Cardiac emergencies demand immediate action. When someone collapses from suspected cardiac arrest, bystanders often wonder how to help, especially if the person has a medical device. A common question arises regarding the use of Automated External Defibrillators (AEDs) on individuals with an implanted defibrillator. This article provides clear guidance for this situation, empowering responders and ensuring effective emergency care.
Understanding Automated External Defibrillators and Implanted Devices
Automated External Defibrillators (AEDs) are portable electronic devices designed to treat sudden cardiac arrest. An AED analyzes the heart’s electrical impulses and determines if a shock is needed to restore a normal rhythm. If a life-threatening abnormal rhythm, such as ventricular fibrillation, is detected, the AED instructs the user to deliver a controlled electrical shock. This helps reset the heart’s natural pacemaker, allowing it to resume effective pumping.

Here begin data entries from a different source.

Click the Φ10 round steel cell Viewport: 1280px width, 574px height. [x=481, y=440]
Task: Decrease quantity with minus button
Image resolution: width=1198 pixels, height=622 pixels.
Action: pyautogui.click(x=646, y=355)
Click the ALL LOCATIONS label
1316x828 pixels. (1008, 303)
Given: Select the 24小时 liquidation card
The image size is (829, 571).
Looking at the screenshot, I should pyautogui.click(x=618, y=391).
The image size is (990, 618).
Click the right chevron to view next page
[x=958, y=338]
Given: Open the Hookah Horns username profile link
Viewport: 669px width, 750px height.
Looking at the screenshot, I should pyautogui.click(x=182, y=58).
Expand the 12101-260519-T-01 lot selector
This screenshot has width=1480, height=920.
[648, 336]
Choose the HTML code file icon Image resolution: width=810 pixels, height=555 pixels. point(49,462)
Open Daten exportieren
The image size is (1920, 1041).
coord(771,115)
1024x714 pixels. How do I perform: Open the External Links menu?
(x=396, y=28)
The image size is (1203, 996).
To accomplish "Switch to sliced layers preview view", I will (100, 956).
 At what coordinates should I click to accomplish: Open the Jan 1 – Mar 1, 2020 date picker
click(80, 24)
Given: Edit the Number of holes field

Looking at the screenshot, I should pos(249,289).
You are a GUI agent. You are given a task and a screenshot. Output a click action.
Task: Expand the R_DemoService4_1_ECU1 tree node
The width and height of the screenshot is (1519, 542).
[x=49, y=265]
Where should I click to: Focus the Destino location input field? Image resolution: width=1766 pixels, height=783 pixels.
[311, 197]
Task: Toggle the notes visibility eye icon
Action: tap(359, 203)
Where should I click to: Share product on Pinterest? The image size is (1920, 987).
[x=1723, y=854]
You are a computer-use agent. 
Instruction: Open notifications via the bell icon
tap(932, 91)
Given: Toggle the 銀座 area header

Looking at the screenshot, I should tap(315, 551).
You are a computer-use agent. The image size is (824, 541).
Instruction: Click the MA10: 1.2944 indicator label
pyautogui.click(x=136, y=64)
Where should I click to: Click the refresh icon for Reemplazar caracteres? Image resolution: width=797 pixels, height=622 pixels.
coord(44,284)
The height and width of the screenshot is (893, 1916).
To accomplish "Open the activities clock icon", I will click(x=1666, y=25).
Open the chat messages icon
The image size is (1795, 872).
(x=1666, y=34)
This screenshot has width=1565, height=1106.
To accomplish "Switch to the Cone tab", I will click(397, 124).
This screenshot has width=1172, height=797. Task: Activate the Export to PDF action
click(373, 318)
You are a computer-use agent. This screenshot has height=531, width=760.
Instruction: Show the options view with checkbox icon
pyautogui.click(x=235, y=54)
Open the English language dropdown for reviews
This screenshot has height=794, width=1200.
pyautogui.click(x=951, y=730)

An Implantable Cardioverter-Defibrillator (ICD) is a small, battery-powered device surgically placed under the skin, often in the chest near the collarbone. Thin wires, called leads, connect the ICD to the heart, enabling constant heart rhythm monitoring. If the ICD detects a dangerously fast or irregular heartbeat, such as ventricular tachycardia or ventricular fibrillation, it can deliver internal electrical pulses or shocks to correct the rhythm. Unlike an AED, an ICD functions automatically within the body.
Administering AED Therapy When an Implanted Device Is Present
If someone with an implanted defibrillator experiences cardiac arrest, use an AED without hesitation. AEDs are designed for safe use even if an implanted device is present. The implanted device may have already delivered a shock, but if the person remains unresponsive and in cardiac arrest, external defibrillation is still necessary.
When applying AED pads to someone with an implanted device, avoid placing them directly over the visible lump or scar indicating the device’s location. This lump is typically found in the upper chest or shoulder. Position the pads at least one inch away from the implanted device to ensure safety and optimal energy delivery.
If standard pad placement (one pad on the upper right chest below the collarbone and the other on the lower left chest) would place a pad directly over the device, adjust placement slightly to the side or use an anterior-posterior configuration. For instance, one pad can be placed on the front of the chest, and the other on the back, between the shoulder blades. If precise alternative placement is difficult or delays the process, standard placement is still preferable to no AED use. Modern AEDs are designed to work effectively, and an ICD’s presence will not prevent the AED from delivering a life-saving shock.
Comprehensive Emergency Response
Responding to a cardiac arrest emergency involves several coordinated actions. The immediate first step is to call for emergency medical services, such as 911, as quickly as possible. This ensures professional medical help is en route while bystander interventions begin.
Initiate continuous chest compressions (CPR) immediately if the person is unresponsive and not breathing normally. High-quality chest compressions, performed at a rate of 100-120 per minute and to a depth of at least two inches, are important for maintaining blood flow to the brain and other organs. Continue CPR until an AED is available, emergency medical personnel arrive, or the person shows signs of life.
Even if the implanted device delivers a shock, the person may still require ongoing CPR and external defibrillation. Continue following the AED’s voice prompts, which guide rhythm analysis and shock delivery if needed. Stay with the individual and continue providing care until emergency responders take over, informing them about the implanted defibrillator.